Monday, February 05, 2007

Jack Kirby and His Work


There's a clip of comic book artist Jack Kirby from the MASTERS OF COMIC BOOK ART video here. The video was released in twenty years ago.

If you have heard the name and want to know a bit more about Jack Kirby, then this 5 minute clip will help you understand some of the seminal comics work that he did. Captain America, Fantastic Four, X-Men -- he created a lot of comic characters and has a multi-generational fanbase. A lot of them iconic, still valuable money-making properties for Marvel. In comic book shops, Kirby still outsells everything else, 13 years after his passing on February 6, 1994.

If you know his work, then it's fascinating to hear the man talk about what his stories. Even though it may be tempting to giggle as he very seriously talks about gods and heroes and silver surfers and demons -- this artist believed in these people and their worlds. And that showed on the page, then and now.

I have a soft spot in my heart for Kirby, whose style became Marvel's "house style." I was old enough to buy his 1970s DC output, and fortunate to find some old issues of his CHALLENGERS OF THE UNKNOWN at Buzzy's Used Books in Lawrence, KS. I always admired his work, but it was his tremendous output and the fact he followed his own path that I always found interesting.

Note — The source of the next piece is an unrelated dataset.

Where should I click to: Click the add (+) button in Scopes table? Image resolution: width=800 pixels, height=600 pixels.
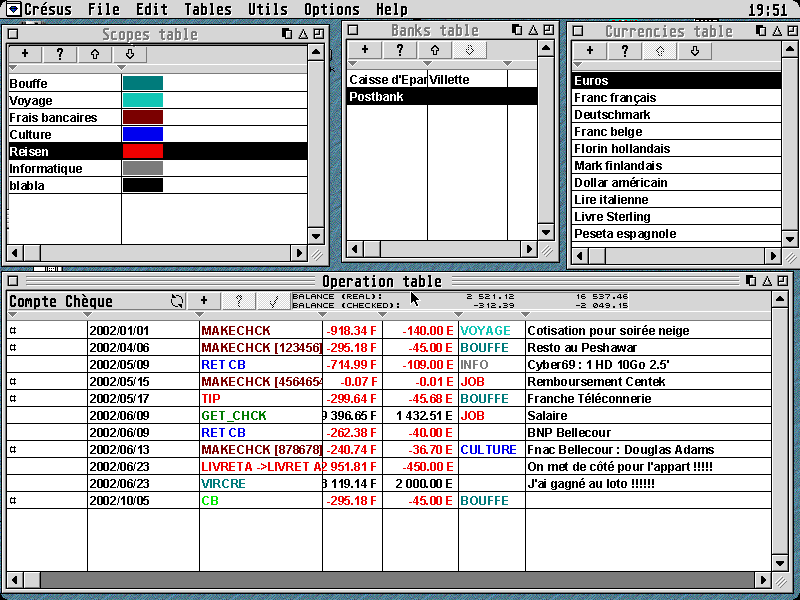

Kirby was self-taught. He spent a week or a day at Pratt Institute when he was 14 years old (accounts vary). He left to find work. And work he did! He was one of the most prolific pencillers out there. Kirby pretty much WAS Marvel Comics.

"In the early days of Marvel, Kirby had found it necessary to often pencil and plot five or six books a month," reports the Jack Kirby Museum site.

And at 20 pages per issue -- uh -- ugh -- Good Lord! -- Choke! -- that's a lot!!!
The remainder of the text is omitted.